Ashley Davis, PISD’s director of pre-K and elementary education, told the board of trustees at an Oct. 18 work session that PISD added two classes before the start of the school year and is in the process of adding three more. That will bring the total number of pre-K classes to 71 with an enrollment of 1,242 students this year, she said.
“We always get excited when we see our numbers growing,” Davis said.
The boost in enrollment could signal future growth in the district that has seen its overall student population trending down in recent years, according to Johnny Hill, deputy superintendent for business and employee services.
“The really exciting part about us having a rebound on the number of kids that are coming into the pre-K program is the fact that we have a very high level of once we capture those kids into our school district, they stay in our school district,” Hill told the board.

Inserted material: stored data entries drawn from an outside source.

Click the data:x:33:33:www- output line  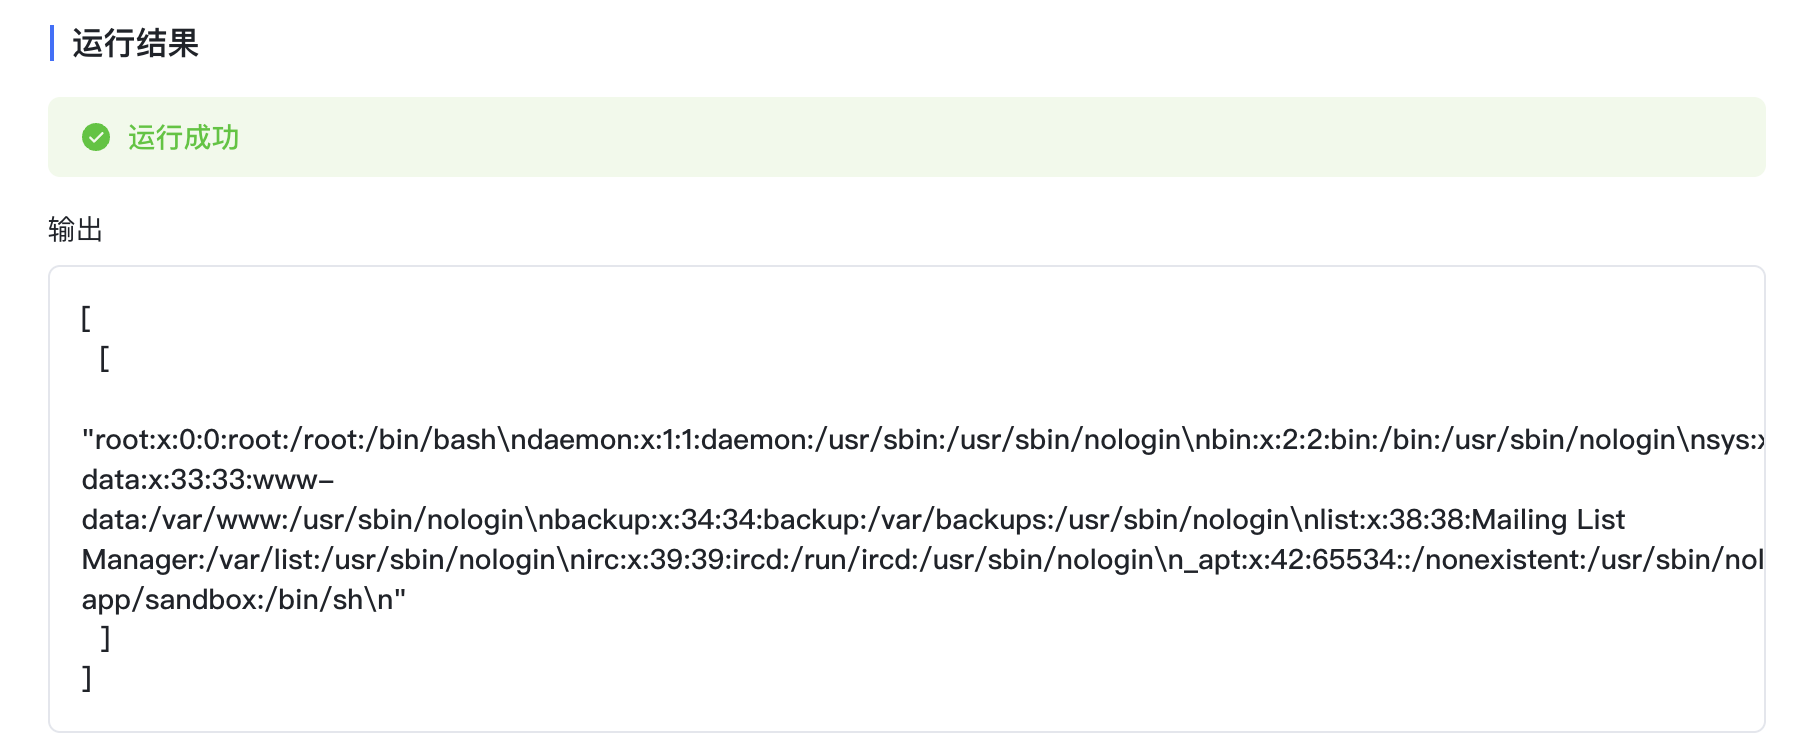(x=207, y=480)
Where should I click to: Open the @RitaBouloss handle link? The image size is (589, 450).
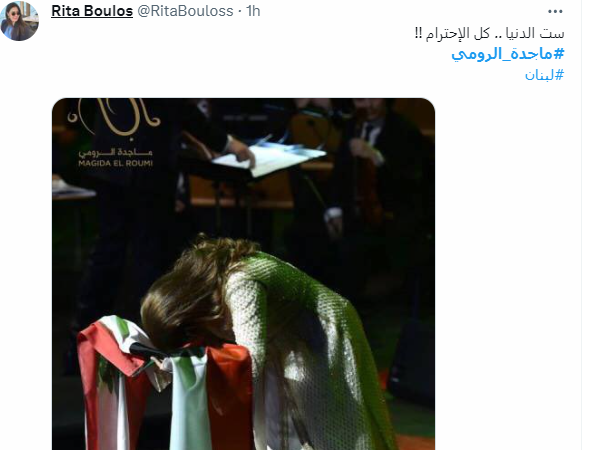tap(185, 11)
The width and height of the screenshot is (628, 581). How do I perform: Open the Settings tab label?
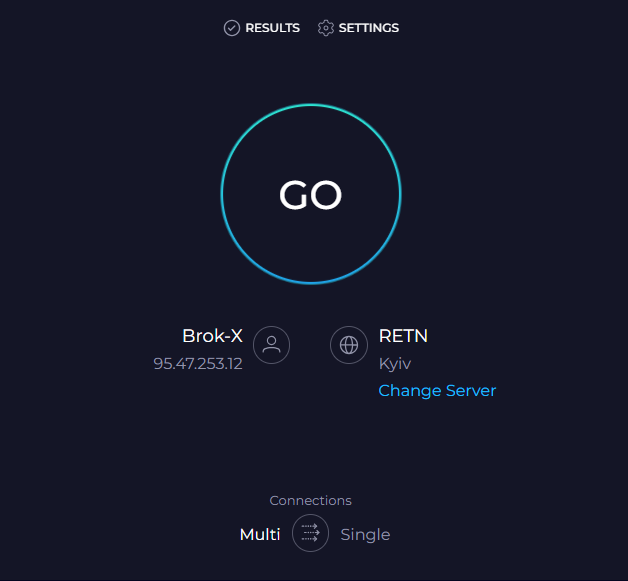368,28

PISD used to offer a mix of half-day and full-day pre-K programs. With the passage of Texas House Bill 3 in 2019, the state mandated that school districts transition to a full-day program. PISD made the move to full-day pre-K for all students in the 2020-21 school year, Davis said.

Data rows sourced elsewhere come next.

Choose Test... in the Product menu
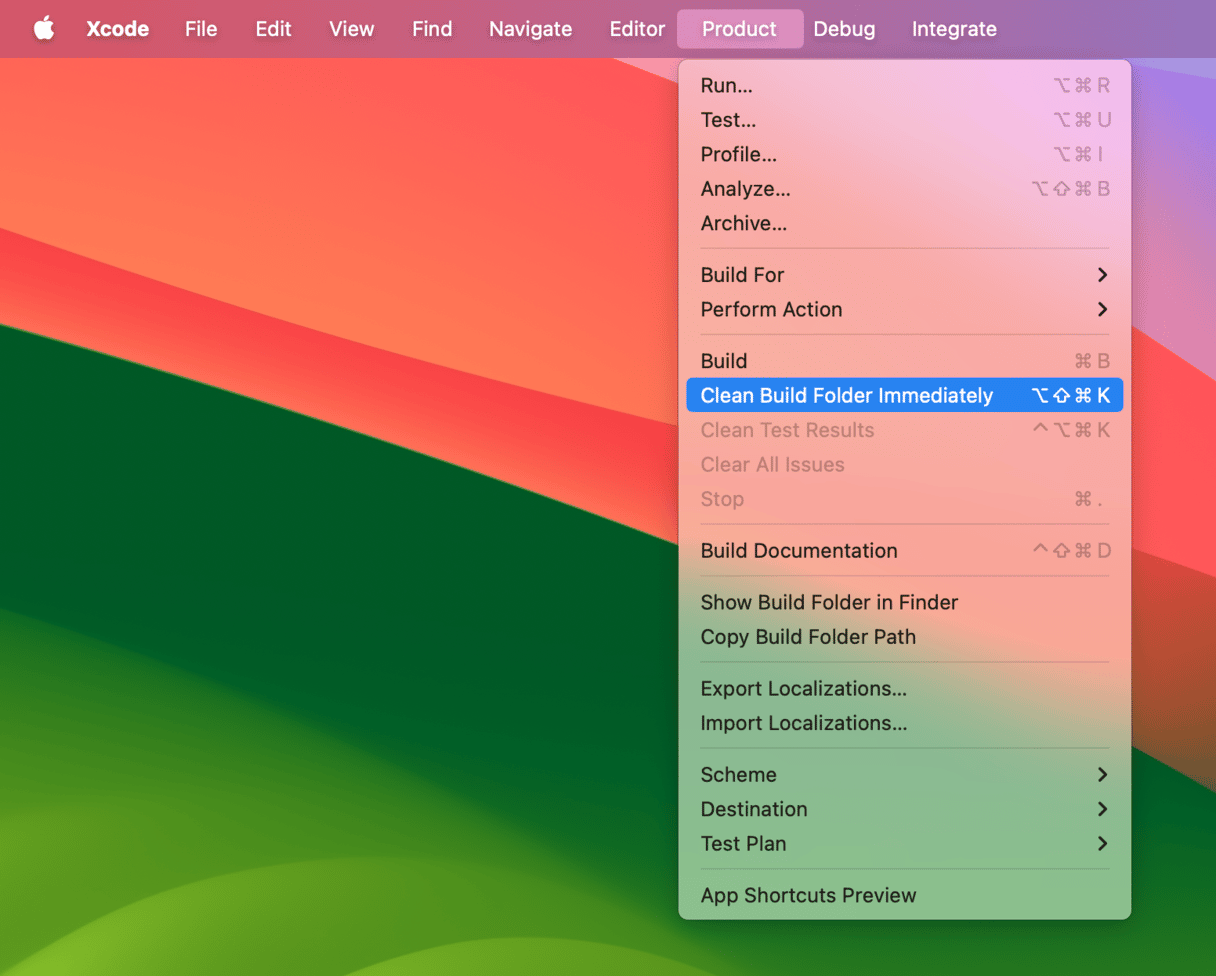This screenshot has width=1216, height=976. 728,120
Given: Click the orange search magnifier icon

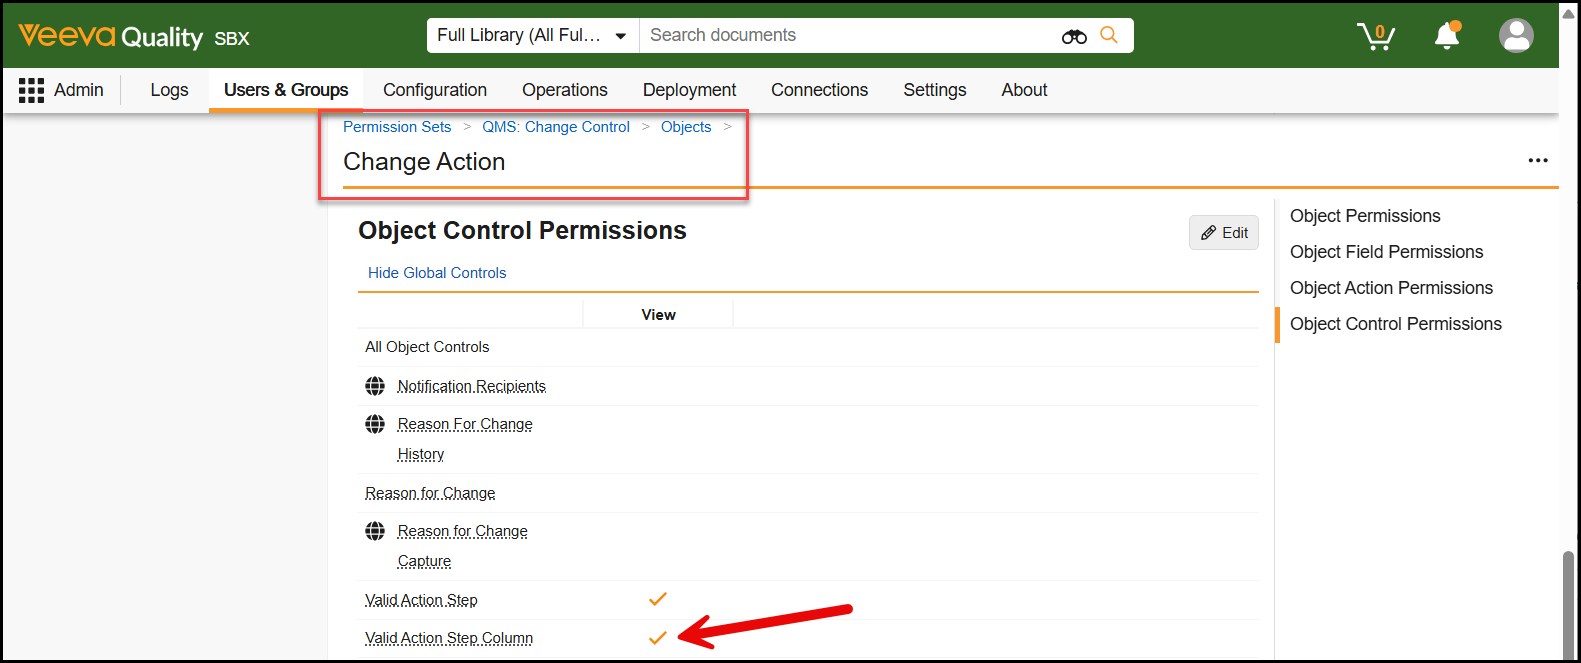Looking at the screenshot, I should coord(1109,35).
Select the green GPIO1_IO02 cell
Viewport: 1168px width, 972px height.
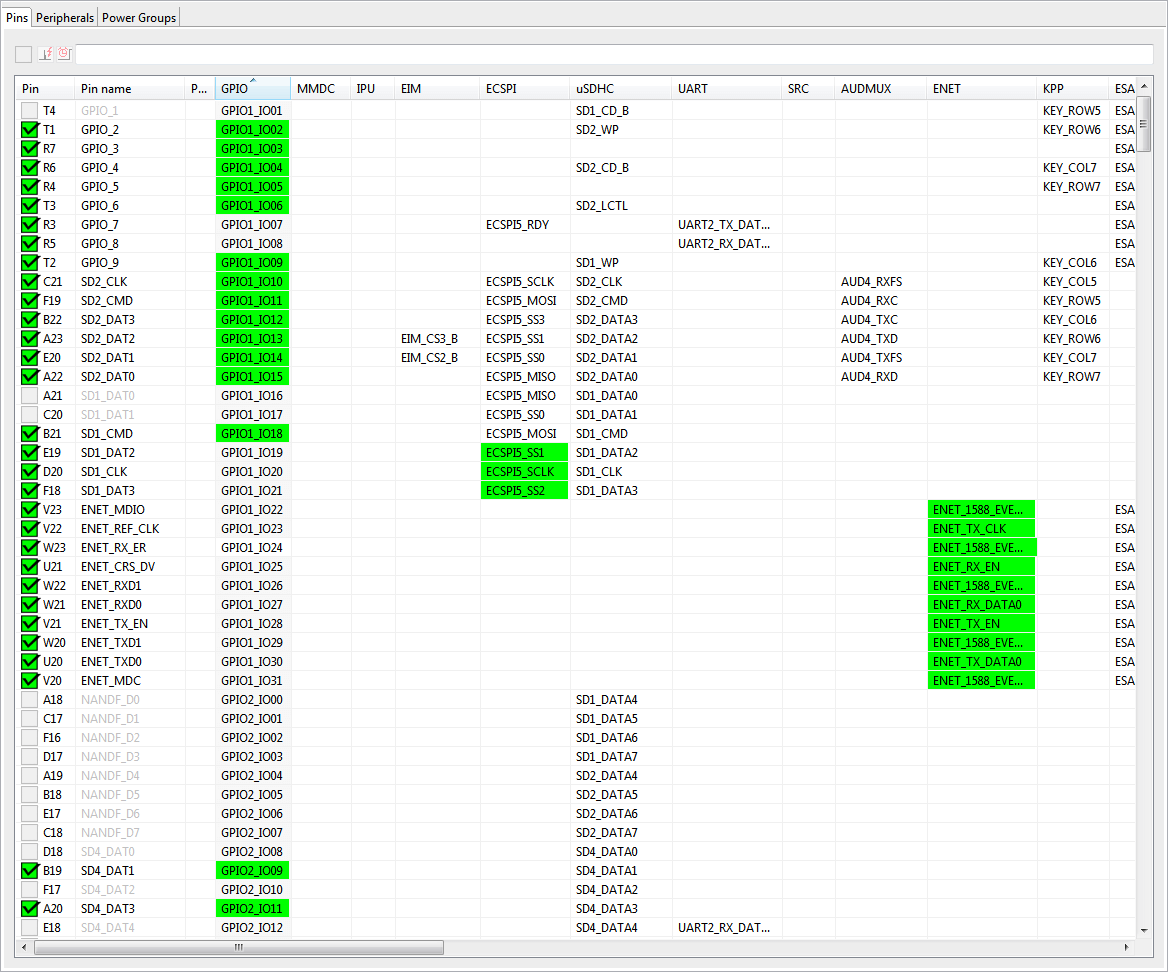[252, 130]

Students have to meet one of seven eligibility requirements to qualify for the full day pre-K. The majority in PISD qualify as economically disadvantaged or English as a second language students, Davis said.

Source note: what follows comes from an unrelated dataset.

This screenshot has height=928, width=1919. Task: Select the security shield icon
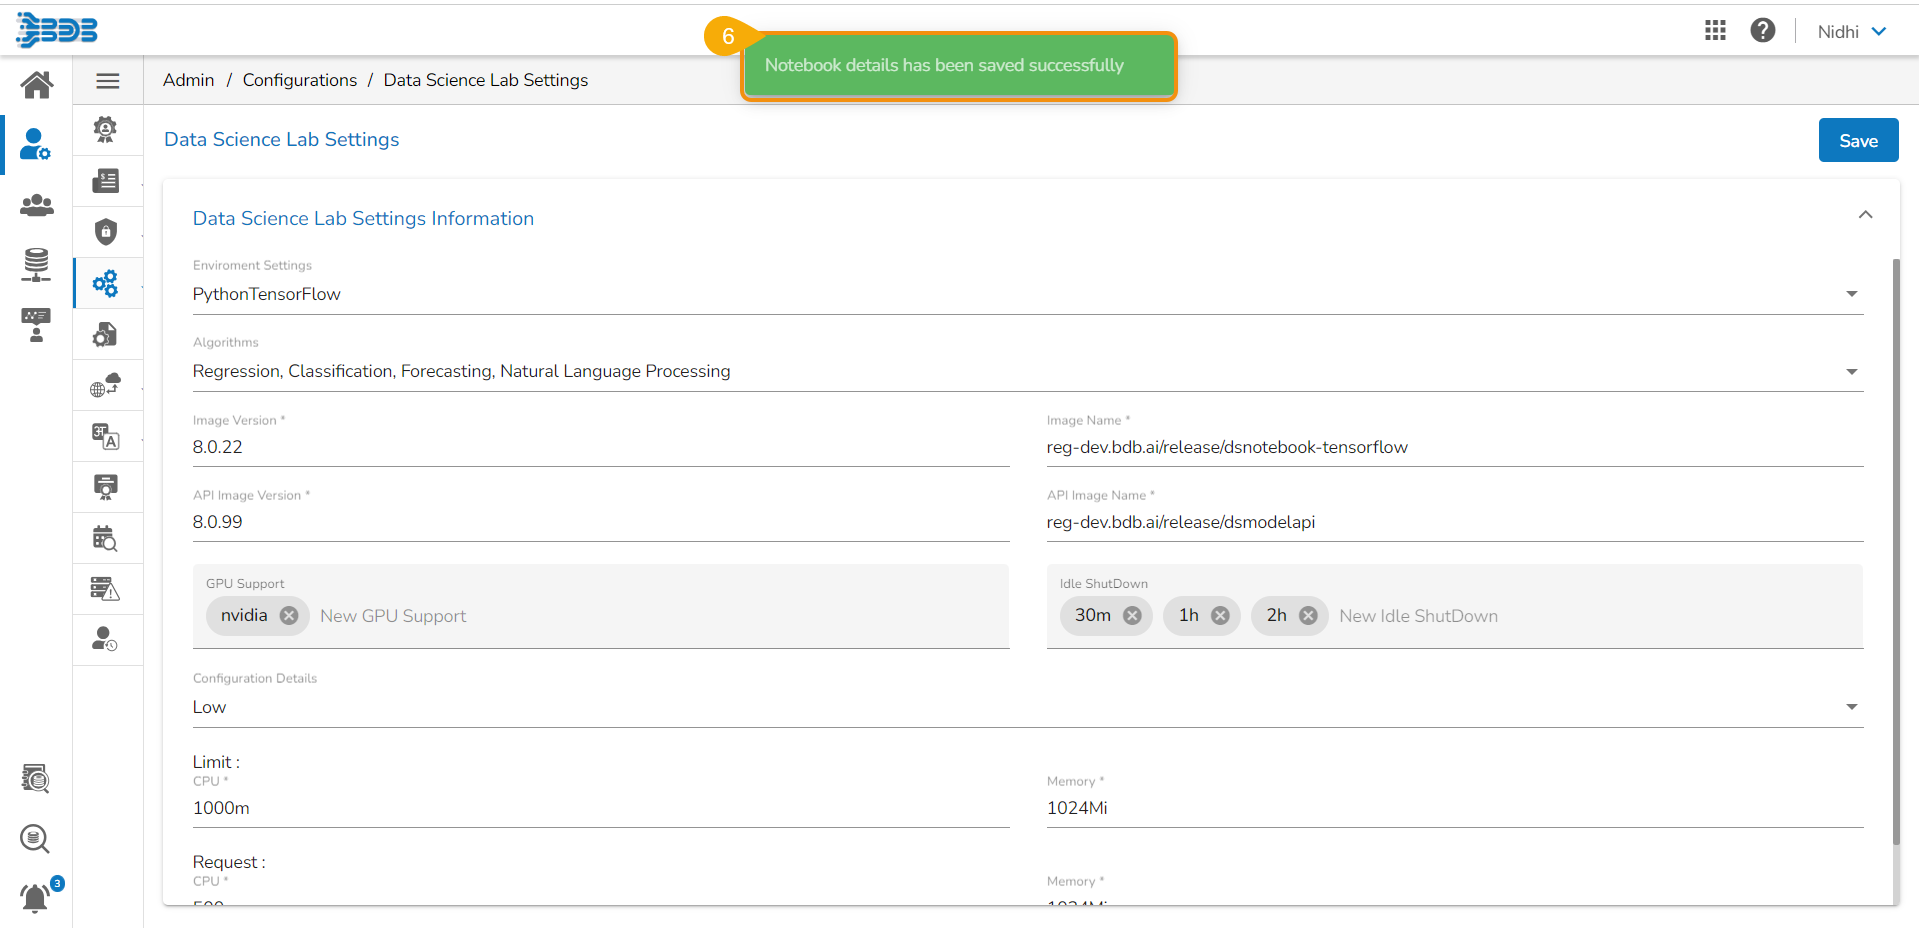[106, 232]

The free, full-day program is also open to students who are homeless, students who have a parent on active duty in the military; students whose parent was injured or killed while on active military duty; students who are or have been in the foster care system; and students who have a parent working as a peace officer, firefighter or emergency medical first responder. Those who do not qualify for the free program may pay a $550 monthly tuition fee, Davis said.
Classes are offered at the district’s three early childhood schools and its Head Start campus as well as at 15 elementary schools. Davis said the goal is to continue tracking where students live and determine whether there is a need to add space at more elementary campuses.
“Our goal now is just find where we have high populations who qualify for pre-K and make sure we have space available for them to attend school,” Davis said.